Two senators are pressing for an investigation into TikTok, a short-form video app that’s mostly popular with teenagers, for potential national security concerns.
Senators Tom Cotton (R-Ark.) and Chuck Schumer (D-N.Y.), who generally agree about very little, sent a letter yesterday to Acting Director of National Intelligence Joseph Maguire formally requesting an investigation of TikTok “and other China-owned content platforms.
“TikTok’s terms of service and privacy policies describe how it collects data from its users and their devices, including user content and communications, IP address, location-related data, device identifiers, cookies, metadata, and other sensitive personal information,” the senators wrote. “While the company has stated that TikTok does not operate in China and stores US user data in the US, ByteDance is still required to adhere to the laws of China.”
China, they continue, is a problem:
Security experts have voiced concerns that China’s vague patchwork of intelligence, national security, and cybersecurity laws compel Chinese companies to support and cooperate with intelligence work controlled by the Chinese Communist Party. Without an independent judiciary to review requests made by the Chinese government for data or other actions, there is no legal mechanism for Chinese companies to appeal if they disagree with a request.
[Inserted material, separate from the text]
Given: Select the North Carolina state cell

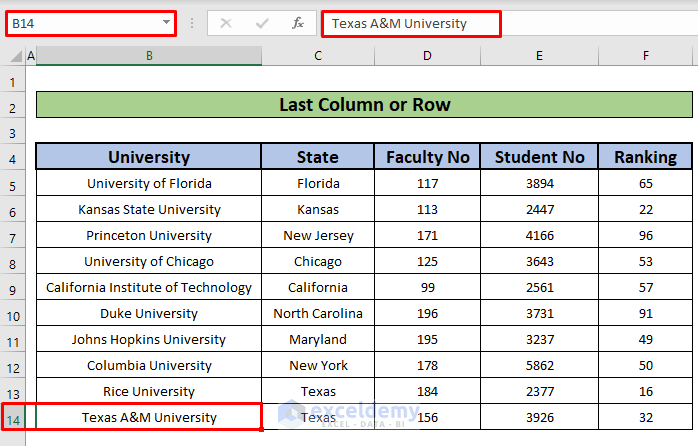Looking at the screenshot, I should coord(318,314).
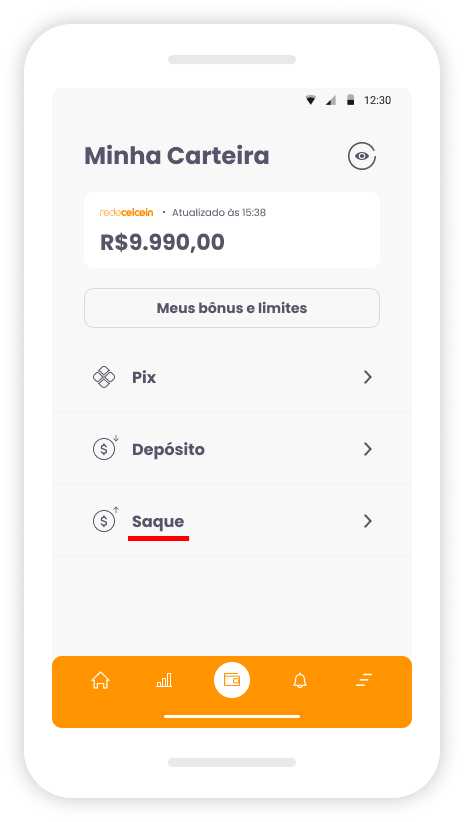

Questions have also been raised regarding the potential for censorship or manipulation of certain content. TikTok reportedly censors materials deemed politically sensitive to the Chinese Communist Party, including content related to the recent Hong Kong protests, as well as references to Tiananmen Square, Tibetan and Taiwanese independence, and the treatment of Uighurs. The platform is also a potential target of foreign influence campaigns like those carried out during the 2016 election on U.S.-based social media platforms.
The TikTok app is similar in its base concept to the late, great Vine, the Twitter-owned six-second video service that shut down in 2016. With TikTok, users create videos up to 15 seconds long featuring themselves doing —singing, dancing, comedy—and use the app’s native tools to include music or other effects.
Beijing-based ByteDance launched its first version of the app, Douyin, in China in 2016. TikTok for the US market, which runs separately, followed in 2017. Since then it has soared in popularity, among younger users. TikTok is the second most-downloaded app worldwide, behind Facebook-owned WhatsApp, dominating the iOS and Google Play charts for several quarters running, surpassing Instagram, Facebook, Snapchat, and YouTube and amassing more than 110 million cumulative downloads in the US.
“We are committed to transparency and accountability in how we support our TikTok users in the US and around the world,” TikTok responded in a corporate blog post. “We store all TikTok US user data in the United States, with backup redundancy in Singapore. Our data centers are located entirely outside of China, and none of our data is subject to Chinese law.”
The company added:
TikTok does not remove content based on sensitivities related to China. We have never been asked by the Chinese government to remove any content and we would not do so if asked. Period. Our US moderation team, which is led out of California, reviews content for adherence to our US policies – just like other US companies in our space. We are not influenced by any foreign government, including the Chinese government; TikTok does not operate in China, nor do we have any intention of doing so in the future.
Investment by China in every US business sector is rampant, and there’s an obvious surface-level reason: the United States, as a nation, is rich. We have an enormous economy and collectively spend quite a lot of money on goods and services. We also have a robust, highly developed business and investment infrastructure. In short: if you’re in the business of making money, you want to be in the US market.
Over the months and years of the Trump administration, however, concern about China’s investment in US businesses has continued to spiral. We’re now several months deep into a trade war of increasing rhetoric and increasing tariffs on physical goods, with challenges in the digital market mounting right behind.
Chinese mobile phone maker Huawei is now the poster child for the effect international tensions are having on the tech market. A federal law from 2018 prohibited the federal government from buying Huawei tech, and earlier this year, the company was effectively barred from the US market by executive order, causing ongoing headaches for the Android-based devices.
The concern about TikTok, however, feels more akin to a challenge a very different app faced earlier this year.
Chinese gaming company Beijing Kunlun Tech Co. acquired a majority stake in Grindr, a matchmaking app for men seeking men, in 2016 and then acquired the company outright in 2018.
The Committee on Foreign Investment in the United States (CFIUS), a panel operating out of the Treasury Department that comprises representatives from about a dozen different departments and agencies, reviews mergers and other significant investments in which a foreign company takes a stake in a US firm for national security concerns. Kunlun was allowed to acquire Grindr without incident, but in March of this year, media reports revealed that the CFIUS was pressuring the company to unwind the acquisition for national security reasons that were not publicly specified.
Reuters reported in May that the CFIUS probe followed a discovery that a database of US user activity was made accessible to company engineers based in Beijing.
Around the same time of the Reuters report, Kunlun publicly agreed to divest Grindr to another buyer by June, 2020. By July, however, CFIUS had dropped opposition to Kunlun’s plan to take Grindr public and was once again working on an IPO.